体罰は、先ほど紹介した怒鳴る行為よりも、遥かに恐怖を与える行為です。そのため、叩かれたり蹴られたりしたことへの恐怖が上回り、しつけを学習する思考が停止してしまいます。何より飼い主から攻撃された事への衝撃が強いです。
この行為を繰り返していると、やがて犬は飼い主を『敵』として認識するようになり、問題行動を繰り返したり、攻撃的な態度を取るようになったりします。こうなってしまうと、関係の修復が難しく、しつけどころではなくなってしまいます。
それほど体罰という行為は、犬に恐怖を与え、心の傷となる行為です。愛犬の気持ちに寄り添い、このように傷つける行為は叱るときであってもしてはいけません。
3.長々と説教する
犬は飼い主の声のトーンや表情、声量から感情を読み取ることができます。そのため、飼い主の言葉の意味を理解することができなくても、その時の飼い主の感情を察知することはできます。
時々、まるで相手が人間であるかのように、長々と説教して叱る飼い主がいますが、当然ながら犬は理解していません。しかし、自分に負の感情を向けられていることは感じているので、「なぜこんなにも嫌な思いを長時間しなければいけないのか」とフラストレーションが溜まってしまいます。
長く叱ることで、しつけの効果が大きく出るということはありません。この叱り方は、単純にストレスを与えるだけです。このような叱り方をしていると、信頼関係にもヒビが入るので、すぐにやめましょう。
4.マズルを掴む
少し前まで、叱る際はマズルを掴み、ダメなことであると理解させるという方法が一般的に浸透していました。しかし、最近では叱り方としてマズルを掴む行為は、適切でないという解釈が一般的です。
犬にとって、マズル部分は非常に重要な部位です。物を食べたり、時には吠えて仲間とコミュニケーションを取ったり、自分に危険が迫ったときには攻撃の武器にもなります。
そんな大切なマズル部分を掴まれることは、犬にとって恐怖や不安を感じる行為です。怒鳴ったり体罰したりする行為と同じく、一時的には飼い主の『支配』によって言うことを聞くこともあるかもしれません。
しかし、これを続けていると、やがて犬も反発心を持つようになり、飼い主に対して攻撃的な態度を取るようになります。同時に、飼い主への信頼感は失われます。そのため、マズルを掴む行為は控えましょう。
叱る際は冷静に、状況に適した叱り方をして
上記で犬に絶対してはいけない叱り方を4つご紹介しました。

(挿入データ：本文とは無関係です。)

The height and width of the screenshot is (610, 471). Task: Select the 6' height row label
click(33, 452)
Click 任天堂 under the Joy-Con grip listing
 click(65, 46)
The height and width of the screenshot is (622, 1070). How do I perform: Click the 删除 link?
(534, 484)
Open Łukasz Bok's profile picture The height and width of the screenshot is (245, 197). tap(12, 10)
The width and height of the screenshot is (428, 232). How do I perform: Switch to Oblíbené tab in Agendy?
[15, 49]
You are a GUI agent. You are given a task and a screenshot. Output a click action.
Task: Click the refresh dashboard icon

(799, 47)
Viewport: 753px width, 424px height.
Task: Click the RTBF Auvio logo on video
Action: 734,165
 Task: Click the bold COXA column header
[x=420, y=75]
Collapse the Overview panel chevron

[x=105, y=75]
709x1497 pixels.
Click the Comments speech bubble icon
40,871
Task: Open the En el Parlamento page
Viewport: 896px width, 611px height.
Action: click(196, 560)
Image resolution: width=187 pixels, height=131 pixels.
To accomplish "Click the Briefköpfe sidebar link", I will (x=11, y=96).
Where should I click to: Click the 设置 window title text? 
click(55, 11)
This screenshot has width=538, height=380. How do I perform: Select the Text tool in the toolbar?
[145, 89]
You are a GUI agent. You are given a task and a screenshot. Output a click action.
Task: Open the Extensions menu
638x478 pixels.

皆さんは、紹介したような叱り方をしていませんでしたか。犬からしてみると、どの叱り方も「なぜ叱られているのか」を理解できず、不安や恐怖、反発心が生まれるだけです。
では、どのような叱り方が正しい方法なのでしょうか。正しい叱り方は、「なぜ叱るのか」という愛犬の原因によって方法が異なります。
例えば、問題行動(吠える、ゴミ箱をあさる、破壊行為など)の場合は、そこで過剰に反応してしまうと、「かまってくれた」と勘違いし、エスカレートする危険性があります。そのため、最適な方法は、黙々と後片付けをし、一定時間(10~15分程度)その場から離れる方法です。
これを繰り返すことで、「なぜ飼い主さんはいなくなってしまうのか」と考えるようになり、次第に「この行動をした後にいなくなっている」「この行動をするとかまってもらえない」と学習していきます。
最終的に「かまってほしいから、問題行動をやめる」という決断に至る道筋を作ってあげることができるのです。
しかし、トイレトレーニングなど、問題行為への対処ではなく、トレーニングに対するしつけであれば、この方法は適切ではありません。
トイレトレーニングの場合であれば、部屋を出たり、必要以上に無視する必要はありません。しかし、トイレを失敗した際に、「なんでこんなこと!」などと反応してしまうと、「褒めてもらった」と勘違いしてしまう可能性があるため、黙々と片付けるところは同じです。
失敗してしまったときではなく、成功したときに「よくできたね~!」と褒める行動を繰り返すことで、「これが正解なんだ」と学習させることができます。
どの叱り方にせよ、一時的に支配する方法では、今後の関係も悪化してしまう恐れがあるので、一時的な効果を求めるのではなく、長い目で見てきちんと教育できているかを重視しましょう。
まとめ
いかがでしたでしょうか。叱る際は、支配するのではなく、どのように叱ることで、愛犬が自分で学習し、きちんとしつけができるかを考える必要があります。それぞれの状況にあった叱り方の仕組みを理解し、実践することで、個体差はありますが、少しずつ問題行動が減ったり、トレーニングが進んだりします。長い目で見て、焦らず確実に正していきましょう。